Diutina catenulata

Scientific classification
- Kingdom: Fungi
- Division: Ascomycota
- Class: Saccharomycetes
- Order: Saccharomycetales
- Family: Debaryomycetaceae
- Genus: Diutina
- Species: D. catenulata
- Binomial name: Diutina catenulata (Diddens & Lodder) Khunnamwong, Lertwattanasakul, Jindam., Limtong & Lachance, 2015

= Diutina catenulata =

- Genus: Diutina
- Species: catenulata
- Authority: (Diddens & Lodder) Khunnamwong, Lertwattanasakul, Jindam., Limtong & Lachance, 2015

Species of fungus

Diutina catenulata is a yeast-form fungus in the phylum Ascomycota. It is distributed globally and commonly found on the skin of humans and animals, in soil, and in dairy products.

== Taxonomy ==
D. catenulata is a species originally assigned to the genus Candida. To be a species in the genus Candida implies a close relatedness to the type species Candida tropicalis, but it was found through tRNA, rRNA, and other phylogenetic analysis that C. catenulata is not closely related to C. tropicalis. As such, C. catenulata has been reclassified into a new genus, Diutina, as Diutina catenulata. This change also affected the family classification as Diutina is in the family Debaryomycetaceae/Metschnikowiaceae while the original genus Candida belongs to the family Saccaromycetaceae.

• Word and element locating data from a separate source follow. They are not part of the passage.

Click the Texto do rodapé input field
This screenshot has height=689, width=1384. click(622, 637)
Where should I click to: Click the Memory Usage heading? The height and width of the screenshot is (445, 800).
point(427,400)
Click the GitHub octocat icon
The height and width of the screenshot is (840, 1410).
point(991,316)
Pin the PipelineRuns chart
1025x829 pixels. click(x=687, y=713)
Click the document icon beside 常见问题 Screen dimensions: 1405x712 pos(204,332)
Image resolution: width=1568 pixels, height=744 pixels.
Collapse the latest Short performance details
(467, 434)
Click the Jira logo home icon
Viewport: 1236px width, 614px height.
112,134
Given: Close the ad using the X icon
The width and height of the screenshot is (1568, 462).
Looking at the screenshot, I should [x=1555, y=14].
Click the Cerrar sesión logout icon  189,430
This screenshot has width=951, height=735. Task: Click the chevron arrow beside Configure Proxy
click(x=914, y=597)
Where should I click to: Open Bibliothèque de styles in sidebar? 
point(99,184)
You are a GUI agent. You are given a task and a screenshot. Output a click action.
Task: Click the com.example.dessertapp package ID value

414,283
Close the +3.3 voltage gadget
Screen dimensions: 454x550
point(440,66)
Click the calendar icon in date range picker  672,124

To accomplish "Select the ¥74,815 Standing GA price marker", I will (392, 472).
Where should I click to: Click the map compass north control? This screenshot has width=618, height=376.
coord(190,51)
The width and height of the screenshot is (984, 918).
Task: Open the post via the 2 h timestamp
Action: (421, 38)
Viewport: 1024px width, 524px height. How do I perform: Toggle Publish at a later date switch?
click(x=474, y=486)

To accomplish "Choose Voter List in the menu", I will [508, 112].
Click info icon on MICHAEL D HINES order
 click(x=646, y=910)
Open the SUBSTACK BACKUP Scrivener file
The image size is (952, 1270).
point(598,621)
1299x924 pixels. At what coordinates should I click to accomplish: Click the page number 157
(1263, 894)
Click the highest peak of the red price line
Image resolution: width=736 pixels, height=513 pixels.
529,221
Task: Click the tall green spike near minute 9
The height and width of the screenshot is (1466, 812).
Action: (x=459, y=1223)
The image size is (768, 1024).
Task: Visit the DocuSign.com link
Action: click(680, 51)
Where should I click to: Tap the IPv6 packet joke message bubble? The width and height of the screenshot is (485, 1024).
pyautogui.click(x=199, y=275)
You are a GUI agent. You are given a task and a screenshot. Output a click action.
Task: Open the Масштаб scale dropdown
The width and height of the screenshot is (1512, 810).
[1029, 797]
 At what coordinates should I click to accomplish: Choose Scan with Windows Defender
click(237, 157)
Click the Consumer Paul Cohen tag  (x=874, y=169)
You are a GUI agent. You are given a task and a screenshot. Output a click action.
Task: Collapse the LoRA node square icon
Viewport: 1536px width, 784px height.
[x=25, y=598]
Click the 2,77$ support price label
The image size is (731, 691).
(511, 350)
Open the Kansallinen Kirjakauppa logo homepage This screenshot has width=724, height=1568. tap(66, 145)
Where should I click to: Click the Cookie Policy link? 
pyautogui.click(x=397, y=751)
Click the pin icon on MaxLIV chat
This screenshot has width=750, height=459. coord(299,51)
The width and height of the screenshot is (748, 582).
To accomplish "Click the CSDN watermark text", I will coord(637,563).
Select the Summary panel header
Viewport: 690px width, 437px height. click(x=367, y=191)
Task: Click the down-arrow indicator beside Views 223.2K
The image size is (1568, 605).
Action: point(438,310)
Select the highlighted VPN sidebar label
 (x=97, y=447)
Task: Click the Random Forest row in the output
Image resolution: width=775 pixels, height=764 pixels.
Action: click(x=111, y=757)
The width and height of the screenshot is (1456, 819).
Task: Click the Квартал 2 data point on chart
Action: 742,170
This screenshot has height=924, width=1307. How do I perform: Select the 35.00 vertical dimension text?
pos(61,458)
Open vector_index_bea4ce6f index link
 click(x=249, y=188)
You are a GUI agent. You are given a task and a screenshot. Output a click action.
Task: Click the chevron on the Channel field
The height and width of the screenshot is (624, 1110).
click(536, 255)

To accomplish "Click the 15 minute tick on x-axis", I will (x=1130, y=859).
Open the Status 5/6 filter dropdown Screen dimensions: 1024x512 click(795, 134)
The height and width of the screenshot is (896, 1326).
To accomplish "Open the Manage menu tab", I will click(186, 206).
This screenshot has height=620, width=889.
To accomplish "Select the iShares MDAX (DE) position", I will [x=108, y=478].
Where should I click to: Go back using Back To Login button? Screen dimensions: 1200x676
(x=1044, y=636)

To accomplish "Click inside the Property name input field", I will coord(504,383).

Its membership to phylum Ascomycota, class Saccharomycetes, and order Saccharomycetales have remained unchanged.

== Morphology ==
D. catenulata is capable of living both as a yeast or as a pseudomycelium composed of pseudohyphae and capsule-shaped cells with dimensions of 1-2 micrometers by 5-7 micrometers.

== Ecology ==
Diutina catenulata is a skin and gut microbiome component of humans and animals, soil microbiome fungi, dairy product contaminant, and occasional opportunistic fungal pathogen. In the soil D. catenulata is most strongly associated with the necrobiome soil community. In soils surrounding cadavers, D. catenulata populations have been observed in experiments to grow to compose a significant portion of these soil communities over time. In cases of D. catenulata operating as an opportunistic pathogen it is most common that infections manifest as some type of superficial skin infection. In a rare case a 42-year-old woman in Strasbourg, France was found to be invasively infected by Diutina catenulata after blood cultures were prepared upon her re-admittance to a hospital post cancer treatment. This is the only recorded case of invasive infection by D. catenulata.

== Bioremediation ==
In a lab setting when supplied with food waste and composting, diesel fuel-inoculated colonies of D. catenulata were observed to degrade approximately 80% of petroleum hydrocarbons present in their environment. In un-inoculated colonies 48% hydrocarbon degradation was observed. Both of these results indicate D. catenulata is a promising species for use in bioremediation efforts of oil contaminated environments.